--- Supplied data Enclosed Below ---

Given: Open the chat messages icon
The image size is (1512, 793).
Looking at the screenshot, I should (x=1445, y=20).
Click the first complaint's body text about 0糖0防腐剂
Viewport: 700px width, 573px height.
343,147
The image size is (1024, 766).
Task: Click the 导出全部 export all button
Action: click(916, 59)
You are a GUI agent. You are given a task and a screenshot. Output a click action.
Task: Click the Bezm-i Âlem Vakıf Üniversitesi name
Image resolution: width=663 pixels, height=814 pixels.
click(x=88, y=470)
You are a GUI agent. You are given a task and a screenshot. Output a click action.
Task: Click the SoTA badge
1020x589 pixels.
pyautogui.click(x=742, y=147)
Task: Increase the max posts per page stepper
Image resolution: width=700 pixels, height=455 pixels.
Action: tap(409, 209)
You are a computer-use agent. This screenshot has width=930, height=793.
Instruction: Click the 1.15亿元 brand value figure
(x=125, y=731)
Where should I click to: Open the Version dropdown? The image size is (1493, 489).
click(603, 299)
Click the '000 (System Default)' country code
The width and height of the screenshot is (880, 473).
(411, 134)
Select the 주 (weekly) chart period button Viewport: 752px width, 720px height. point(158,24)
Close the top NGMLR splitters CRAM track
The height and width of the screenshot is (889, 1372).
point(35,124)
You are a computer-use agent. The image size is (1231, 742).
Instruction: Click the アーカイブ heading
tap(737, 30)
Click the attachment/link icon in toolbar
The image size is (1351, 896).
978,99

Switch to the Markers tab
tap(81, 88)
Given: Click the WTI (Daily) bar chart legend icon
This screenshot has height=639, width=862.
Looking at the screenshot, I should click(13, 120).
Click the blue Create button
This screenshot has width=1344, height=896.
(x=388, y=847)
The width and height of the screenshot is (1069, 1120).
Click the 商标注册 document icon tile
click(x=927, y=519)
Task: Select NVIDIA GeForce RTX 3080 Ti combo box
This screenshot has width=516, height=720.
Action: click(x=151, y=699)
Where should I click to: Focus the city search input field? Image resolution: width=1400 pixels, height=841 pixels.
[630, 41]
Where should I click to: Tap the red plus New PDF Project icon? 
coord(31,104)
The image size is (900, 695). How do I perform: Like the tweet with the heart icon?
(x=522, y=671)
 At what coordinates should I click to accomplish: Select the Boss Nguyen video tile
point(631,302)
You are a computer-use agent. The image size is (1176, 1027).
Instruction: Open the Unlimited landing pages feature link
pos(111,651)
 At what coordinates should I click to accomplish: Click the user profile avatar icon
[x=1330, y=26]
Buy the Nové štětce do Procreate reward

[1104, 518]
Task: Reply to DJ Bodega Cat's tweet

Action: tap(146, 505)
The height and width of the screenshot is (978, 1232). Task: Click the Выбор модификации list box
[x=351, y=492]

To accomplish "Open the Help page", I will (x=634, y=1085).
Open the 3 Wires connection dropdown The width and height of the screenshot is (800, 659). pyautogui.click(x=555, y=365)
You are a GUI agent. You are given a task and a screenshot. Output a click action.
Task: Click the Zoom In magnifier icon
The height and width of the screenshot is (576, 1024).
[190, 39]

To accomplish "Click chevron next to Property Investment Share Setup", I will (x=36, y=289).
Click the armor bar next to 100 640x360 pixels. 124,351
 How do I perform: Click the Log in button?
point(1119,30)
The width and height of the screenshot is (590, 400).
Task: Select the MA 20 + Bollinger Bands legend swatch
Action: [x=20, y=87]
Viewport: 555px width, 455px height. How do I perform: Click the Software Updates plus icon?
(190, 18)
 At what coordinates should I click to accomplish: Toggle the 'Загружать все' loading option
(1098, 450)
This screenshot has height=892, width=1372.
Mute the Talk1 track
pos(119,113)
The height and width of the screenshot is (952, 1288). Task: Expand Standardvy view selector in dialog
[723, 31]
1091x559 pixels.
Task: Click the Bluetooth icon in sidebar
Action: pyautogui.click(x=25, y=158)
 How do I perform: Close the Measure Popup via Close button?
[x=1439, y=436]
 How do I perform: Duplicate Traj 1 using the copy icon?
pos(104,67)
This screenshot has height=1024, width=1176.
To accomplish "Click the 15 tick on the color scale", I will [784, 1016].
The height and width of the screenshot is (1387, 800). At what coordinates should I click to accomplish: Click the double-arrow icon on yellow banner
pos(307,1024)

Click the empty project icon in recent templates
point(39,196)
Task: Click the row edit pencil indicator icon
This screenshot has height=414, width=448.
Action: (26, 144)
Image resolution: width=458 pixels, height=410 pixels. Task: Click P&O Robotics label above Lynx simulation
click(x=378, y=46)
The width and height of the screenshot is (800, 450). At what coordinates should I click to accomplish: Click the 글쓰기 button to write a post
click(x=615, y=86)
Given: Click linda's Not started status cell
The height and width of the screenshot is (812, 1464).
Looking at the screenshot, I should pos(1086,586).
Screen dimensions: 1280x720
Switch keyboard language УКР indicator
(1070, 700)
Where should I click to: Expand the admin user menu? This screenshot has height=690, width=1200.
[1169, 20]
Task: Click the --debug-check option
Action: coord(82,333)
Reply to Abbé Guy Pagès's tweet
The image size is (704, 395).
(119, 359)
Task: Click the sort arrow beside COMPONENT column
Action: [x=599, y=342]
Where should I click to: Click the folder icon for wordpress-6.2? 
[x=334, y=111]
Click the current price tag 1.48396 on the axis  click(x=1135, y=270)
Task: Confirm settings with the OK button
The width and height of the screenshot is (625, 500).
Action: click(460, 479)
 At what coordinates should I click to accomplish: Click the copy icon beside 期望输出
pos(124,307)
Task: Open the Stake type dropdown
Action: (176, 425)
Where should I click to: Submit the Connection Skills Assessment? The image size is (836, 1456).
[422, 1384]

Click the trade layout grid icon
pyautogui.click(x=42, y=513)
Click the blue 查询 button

--- End of Enclosed Supplied data ---

Exercise goal: For the entries above, transcribe precisely the lines from the one with "The image size is (704, 395)." through the end, including both.

Your solution:
The image size is (704, 395).
(119, 359)
Task: Click the sort arrow beside COMPONENT column
Action: [x=599, y=342]
Where should I click to: Click the folder icon for wordpress-6.2? 
[x=334, y=111]
Click the current price tag 1.48396 on the axis  click(x=1135, y=270)
Task: Confirm settings with the OK button
The width and height of the screenshot is (625, 500).
Action: click(460, 479)
 At what coordinates should I click to accomplish: Click the copy icon beside 期望输出
pos(124,307)
Task: Open the Stake type dropdown
Action: (176, 425)
Where should I click to: Submit the Connection Skills Assessment? The image size is (836, 1456).
[422, 1384]

Click the trade layout grid icon
pyautogui.click(x=42, y=513)
Click the blue 查询 button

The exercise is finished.